Tobacco banned — again

Written January 8th, 2013 by
No smoking, in two languages, has been the policy at the Department of Human Services for a long time.

No chewing or smoking, in two languages, has been the policy at the Department of Human Services for a long time.

Since the first of the year, the governor’s smoking ban has been in effect in most of Oregon state government. Wait a minute, you say. Wasn’t smoking banned already? Yes, it has been, for many years. State law bans it in any work place, including bars and taverns. And now some colleges including Oregon State University have banned it on all their outdoor property as well. So what exactly did the governor’s executive order accomplish?

Well, the governor’s office says it will save money. The executive order says that according to “conservative estimates,” state employees who smoke cost the state more than $13 million year. Really? How? Presumably by being sick more often and incurring health care costs that non-smokers avoid. But in my experience — from the days when smoking was still accepted — the smokers among our employees missed work no more frequently than non-smokers, and the people who called in sick with some regularity did not smoke at all. Still, who am I to doubt “conservative estimates” the state claims it has?

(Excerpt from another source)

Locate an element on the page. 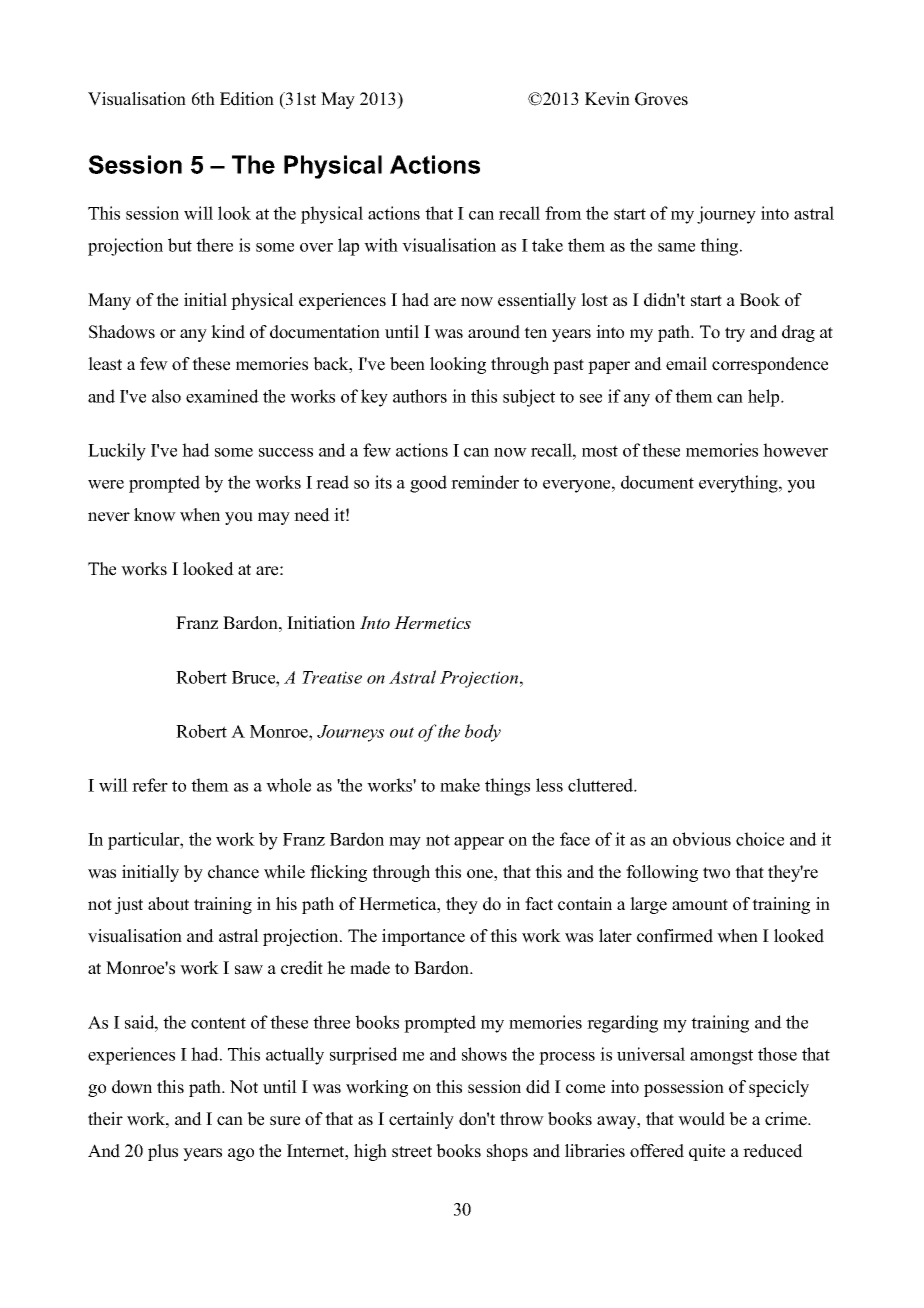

A survey reported by the Statesman Journal, the Salem newspaper, showed that 4 percent of Oregon’s 50,000 state workers smoke. That means the number of smokers in the state work force is about 2,000. Now if those 2,000 are costing the state $13 million a year in extra expense, or $6,500 per smoker, here’s what the governor could have done instead of posting a redundant ban: He could have made smokers this offer. “If you quit, we’ll pay you half the money we save.” Bet you that a $3,250 bonus for quitting would work better than sending hapless employees out across the street every break to have a smoke. (hh)

Donna Francis Thurman (via Facebook): Oh Hasso, you are SO entirely correct!  Rather than making us (State employees) feel like criminals at best, or some kind of lower life form, the governor could have done something different.  The MEMO that came out to all state employees even encouraged non-smoking employees to approach their smoking co-workers and tell them how bad smoking is for them and the community.  I’ll see if I can get a copy of that for you.  (It also told them “not to be rude” when they did so!)  Another DUHHHH moment in state government.